Текст для чтения |
_____

Однако не актуализацией истории предметов или эпох, изображенных и отпечатанных на фото, я собираюсь заняться. «Вещи» провоцируют размышление в ином русле.

Рис. 4

На минувшем фестивале современного искусства этот проект, на мой взгляд, оказался наиболее провокационным, поскольку он как раз проливает свет на специфику реализации постмодерного отношения к смерти в современном искусстве, а именно, на стратегию его быстрого умерщвления, собственно, практиками современного искусства. Скоропостижность смерти современного искусства подчиняется логике рынка, которая парадоксальным образом разворачивается вопреки законам экономики, но согласно правилам игры.

Рис. 5

Игровой характер отношения к смерти и бессмертью проявляется в производстве современным искусством широкодоступных массовых копий, которые обещают нам те или иные героические или иронические образы. Но эти образы являются адекватными только в рамках игры, задающей короткую жизнь произведению искусства, как и многому другому.

_____

Задание A | Выпишите из текста для чтения фрагмент, начиная со слов «На минувшем фестивале» и продолжая до слов «и многому другому.».
Задание B | Какой логике, согласно тексту для чтения, подчиняется скоропостижность смерти современного искусства?

_____

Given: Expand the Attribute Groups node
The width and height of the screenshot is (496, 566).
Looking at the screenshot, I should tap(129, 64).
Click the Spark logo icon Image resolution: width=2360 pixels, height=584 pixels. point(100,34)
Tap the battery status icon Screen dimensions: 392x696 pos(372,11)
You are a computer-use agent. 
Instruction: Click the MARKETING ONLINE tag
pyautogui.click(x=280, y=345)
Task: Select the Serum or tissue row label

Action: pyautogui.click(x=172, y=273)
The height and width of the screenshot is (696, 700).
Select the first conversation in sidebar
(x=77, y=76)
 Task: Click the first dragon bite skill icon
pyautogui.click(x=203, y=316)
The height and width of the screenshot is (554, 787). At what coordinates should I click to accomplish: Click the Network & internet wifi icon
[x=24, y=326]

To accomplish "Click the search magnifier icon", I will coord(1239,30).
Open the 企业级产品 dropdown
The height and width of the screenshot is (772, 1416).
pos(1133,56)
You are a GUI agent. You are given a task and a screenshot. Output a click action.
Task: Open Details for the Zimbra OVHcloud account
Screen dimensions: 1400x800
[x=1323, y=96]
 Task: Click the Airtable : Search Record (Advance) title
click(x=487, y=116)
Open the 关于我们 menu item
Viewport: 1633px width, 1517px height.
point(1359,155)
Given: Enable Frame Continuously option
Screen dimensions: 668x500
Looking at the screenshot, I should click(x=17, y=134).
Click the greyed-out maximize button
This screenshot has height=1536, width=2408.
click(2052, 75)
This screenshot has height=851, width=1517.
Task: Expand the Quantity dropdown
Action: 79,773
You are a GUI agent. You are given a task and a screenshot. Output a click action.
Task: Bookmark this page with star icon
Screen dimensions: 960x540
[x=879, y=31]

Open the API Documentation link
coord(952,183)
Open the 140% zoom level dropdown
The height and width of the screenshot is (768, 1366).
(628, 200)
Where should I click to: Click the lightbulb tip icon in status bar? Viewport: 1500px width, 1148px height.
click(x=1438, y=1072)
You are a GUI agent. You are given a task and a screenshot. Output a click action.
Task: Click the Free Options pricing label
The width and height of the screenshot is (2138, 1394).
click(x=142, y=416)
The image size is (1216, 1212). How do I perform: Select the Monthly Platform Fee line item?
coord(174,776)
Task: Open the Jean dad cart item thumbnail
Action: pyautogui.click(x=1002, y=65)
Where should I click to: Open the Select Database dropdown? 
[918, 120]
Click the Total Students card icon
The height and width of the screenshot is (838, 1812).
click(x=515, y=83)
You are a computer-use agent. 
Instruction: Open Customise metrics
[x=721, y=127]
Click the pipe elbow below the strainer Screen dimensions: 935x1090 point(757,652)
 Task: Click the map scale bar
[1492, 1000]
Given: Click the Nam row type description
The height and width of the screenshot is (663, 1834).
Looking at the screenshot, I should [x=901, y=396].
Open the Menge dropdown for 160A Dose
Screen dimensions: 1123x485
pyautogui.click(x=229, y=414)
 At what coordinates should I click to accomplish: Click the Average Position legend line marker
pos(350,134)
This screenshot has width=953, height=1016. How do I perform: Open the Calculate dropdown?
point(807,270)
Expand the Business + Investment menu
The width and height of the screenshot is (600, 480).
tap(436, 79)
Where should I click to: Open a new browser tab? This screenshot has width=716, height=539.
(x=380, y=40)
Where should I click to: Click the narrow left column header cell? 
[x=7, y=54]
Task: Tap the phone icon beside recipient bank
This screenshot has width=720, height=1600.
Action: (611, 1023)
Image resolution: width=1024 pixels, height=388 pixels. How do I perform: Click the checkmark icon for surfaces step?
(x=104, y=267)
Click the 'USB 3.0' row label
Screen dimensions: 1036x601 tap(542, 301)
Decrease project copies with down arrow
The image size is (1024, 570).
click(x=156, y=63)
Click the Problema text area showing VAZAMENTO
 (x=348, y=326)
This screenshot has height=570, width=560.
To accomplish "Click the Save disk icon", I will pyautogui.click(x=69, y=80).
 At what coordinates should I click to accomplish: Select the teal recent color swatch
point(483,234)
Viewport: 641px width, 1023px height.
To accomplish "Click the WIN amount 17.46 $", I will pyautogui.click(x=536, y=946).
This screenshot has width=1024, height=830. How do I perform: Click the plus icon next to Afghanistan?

_____

Ответ на задание A |
На минувшем фестивале современного искусства этот проект, на мой взгляд, оказался наиболее провокационным, поскольку он как раз проливает свет на специфику реализации постмодерного отношения к смерти в современном искусстве, а именно, на стратегию его быстрого умерщвления, собственно, практиками современного искусства. Скоропостижность смерти современного искусства подчиняется логике рынка, которая парадоксальным образом разворачивается вопреки законам экономики, но согласно правилам игры.

Рис. 5

Игровой характер отношения к смерти и бессмертью проявляется в производстве современным искусством широкодоступных массовых копий, которые обещают нам те или иные героические или иронические образы. Но эти образы являются адекватными только в рамках игры, задающей короткую жизнь произведению искусства, как и многому другому.

Ответ на задание B | Скоропостижность смерти современного искусства подчиняется логике рынка.